PR's Blog

January 21, 2010

What is a meme?

Filed under: Memes — Tags: , , — perryrobbin @ 1:13 am

Memes are ubiquitous and uniquely hard to describe. Richard Dawkins, the biological theorist who wrote the influential The Selfish Gene on genetics, evolution and other topics far outside my scope of understanding, originally defined the term. He called it the cultural version of a gene, an explanation of how information spreads throughout a society.
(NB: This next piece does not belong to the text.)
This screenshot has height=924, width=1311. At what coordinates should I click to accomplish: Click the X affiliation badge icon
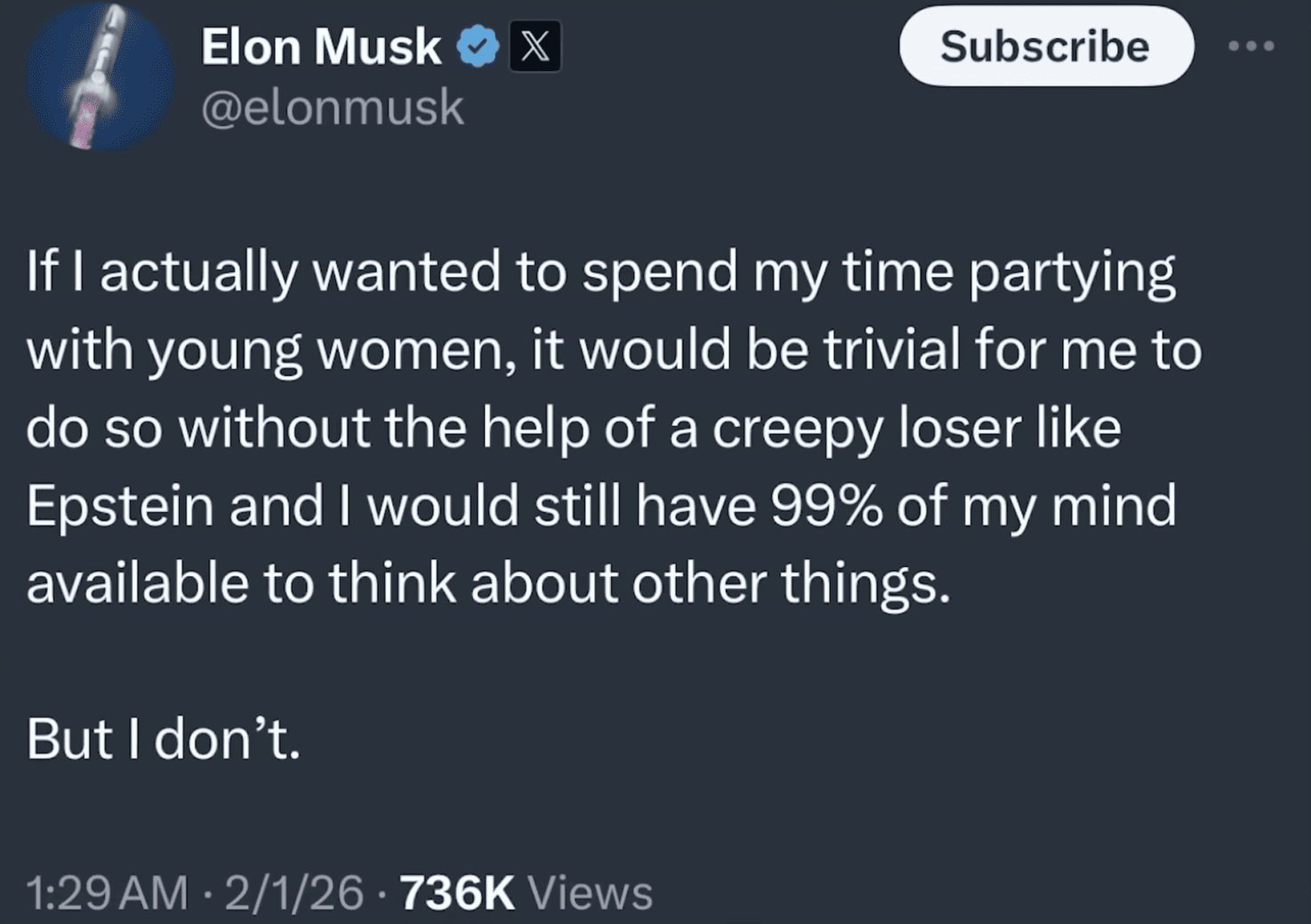click(x=535, y=46)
This concise definition, from a Web site that hosts and maintains visibly objectionable content as well as a large catalogue of underground Internet memes, is simply, “a packet of cultural information.”  A key part of a meme is that it replicates, similar in a way to how genes replicate through the reproduction of living organisms. Living organisms, mostly humans, also reproduce memes.

A key difference: genes are reproduced sexually; memes are reproduced through thought and expression. A key similarity: memes, like genes, can change, mutate, as they are replicated, creating variations on a theme and sometimes entirely new memes. Additionally, memes, like genes, require more than one organism to spread.

Pants on the Ground” is an example of a recent, widespread and almost mainstream meme. A meme both you and your parents a are probably aware of. It seems like Hot 93.7 plays a remix of it every day.

All Your Base are Belong to Us” is an old and much more underground meme, not referenced often anymore. But, If I said “somebody set up us the bomb” to some of my friends, there would be a look of understanding on their faces. I would probably get a response along the lines of “main screen turn on” or “for great justice, move every zig.”

Social media spreads, replicates and changes memes faster than at any point in history.

If it was 1995 and you didn’t see “Pants on the Ground” on “American Idol” on Fox, on Tuesday, at 8:00 p.m. (and if “American Idol” was on 15 years ago) you likely wouldn’t see it, unless it got popular enough to bear repeating on late-night shows or maybe the nightly news.

Now? Twitter has thousands upon thousands of tweets about it, 22 more in the minute it took me to type this sentence and go back to copy the link. You have to try to not see the video, not try to see it.

Social media is a powerful tool when it comes to inclusion, to sharing information.